> Texto de lectura:
--*--
La mirada incenciada se centra en un hecho dramático de la dictadura. El denominado “Caso quemados” se transformó en un símbolo de la brutalidad policial y las violaciones a los derechos humanos de ese período, por lo que, al acercarse a la figura de Rodrigo Rojas de Negri, la realizadora se estaba enfrentando a un nombre que está acompañado de un imaginario específico en parte importante de la población chilena. De ahí que las decisiones narrativas que tomó a la hora de contar esta historia colisionan con la imagen que ya está instalada en nosotros.

Existe una tensión entre los relatos respecto de la participación de la familia en el proceso de la película. Gaviola dijo en una entrevista dada a El Mostrador que ella le escribió a Verónica De Negri cuando comenzó a trabajar la película y que fue la madre de Rodrigo quien no quiso hablar con ella. Por otra parte, Veronica De Negri ha señalado que no había sido consultada ni había tenido ningún tipo de participación en la película, como afirmó en La voz de los que sobran. La cineasta, luego, señaló en Radio Universidad de Chile que “la película fue realizada a partir de una investigación en la que se contemplaron antecedentes del contexto y entrevistas a familiares del joven fotógrafo”, mientras que Veronica de Negri insistió en La voz de los que sobran —y luego de un proceso que incluyó abogados para poder ver la película antes del estreno— que la producción había ignorado la visión de la familia y que la cinta “es una burla al máximo de la memoria histórica, no solo a la familia, sino que a todos los muertos en dictadura”.

Esta polémica es relevante porque influye tanto en el sentido que cada cual le dará a la existencia de esta película, como en la recepción que se tenga de ella. Gaviola escogió inspirarse en la figura de Rodrigo para contar una historia intimista, centrada en los vínculos familiares e instalando la narración en el contexto de una clase media desde la que el protagonista va descubriendo los horrores de la dictadura. La mirada incenciada le da mucho espacio a las relaciones entre los personajes secundarios para crear una idea de lo cotidiano de esos años, ficcionando este mundo desde una voz en off imaginaria de Carmen Gloria Quintana, sobreviviente del atentado, y quien habría colaborado con Gaviola en el desarrollo de la película. A pesar de que hay un par de escenas al respecto, en la película hay poco espacio para comprender la pasión de Rojas por la fotografía y su interés en el rol político del registro. Tampoco hay una construcción sostenida de la movilización social y la represión, por lo que la escena del asesinato resulta especialmente impactante no solo por lo que muestra, sino porque sale de tono con respecto a lo que se venía contando.
--*--
> Datos para revisar:
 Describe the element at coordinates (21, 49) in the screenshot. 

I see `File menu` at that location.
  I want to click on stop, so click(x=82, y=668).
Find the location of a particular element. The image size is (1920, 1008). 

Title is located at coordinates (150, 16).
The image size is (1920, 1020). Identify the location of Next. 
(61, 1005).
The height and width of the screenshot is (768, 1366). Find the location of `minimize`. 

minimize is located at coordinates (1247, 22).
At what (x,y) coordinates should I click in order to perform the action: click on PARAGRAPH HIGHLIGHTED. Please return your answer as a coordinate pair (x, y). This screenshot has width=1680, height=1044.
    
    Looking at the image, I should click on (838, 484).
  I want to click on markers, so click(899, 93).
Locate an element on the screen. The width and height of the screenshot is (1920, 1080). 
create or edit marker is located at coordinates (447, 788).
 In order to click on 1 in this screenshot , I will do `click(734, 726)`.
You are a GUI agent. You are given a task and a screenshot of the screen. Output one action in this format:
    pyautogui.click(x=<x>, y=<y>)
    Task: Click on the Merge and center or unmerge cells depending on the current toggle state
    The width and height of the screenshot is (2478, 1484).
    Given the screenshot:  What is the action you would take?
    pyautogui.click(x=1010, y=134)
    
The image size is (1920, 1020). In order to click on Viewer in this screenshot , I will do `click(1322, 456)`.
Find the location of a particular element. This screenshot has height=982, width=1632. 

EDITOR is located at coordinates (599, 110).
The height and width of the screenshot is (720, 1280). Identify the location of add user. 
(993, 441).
--*--
> Tareas y ejercicios:
**A.** En el texto sobre la película de Gaviola, ¿de quién es la voz en off imaginaria desde la que se ficciona el mundo de la película?
**B.** Prolonga el texto sobre la película de Gaviola a partir del punto en que termina.

> Respuestas a tareas:
**A.** De Carmen Gloria Quintana, sobreviviente del atentado.

**B.**
A pesar de que existe el prejuicio de que el cine chileno ha hablado constantemente sobre la dictadura y sus secuelas, según una investigación del portal web cinechile.cl solo el 14% de las películas —de ficción o documental— de los últimos 20 años han tocado este tema. Mientras no tengamos un Estado que se haga cargo de manera seria de impartir justicia, el arte ha tomado un papel fundamental para, por lo menos, hacer memoria y ayudarnos a recordar a las víctimas y reflexionar sobre lo que somos y cómo llegamos hasta acá. En este sentido —e insistiendo que la libertad creativa es un valor—, me parece que, frente a ese rol tan importante en un país herido, las y los creadore/as deben asumir la responsabilidad que tienen en la construcción de relatos y la generación de memoria. Como dice Chimamanda Ngozi Adiche: “Las historias también se definen por la manera en que se cuentan, quién las cuenta, cuándo las cuenta, cuántas se cuentan (…). Todo ello en realidad depende del poder. Poder es la capacidad no solo de contar la historia de otra persona, sino de convertirla en la historia definitiva de dicha persona”.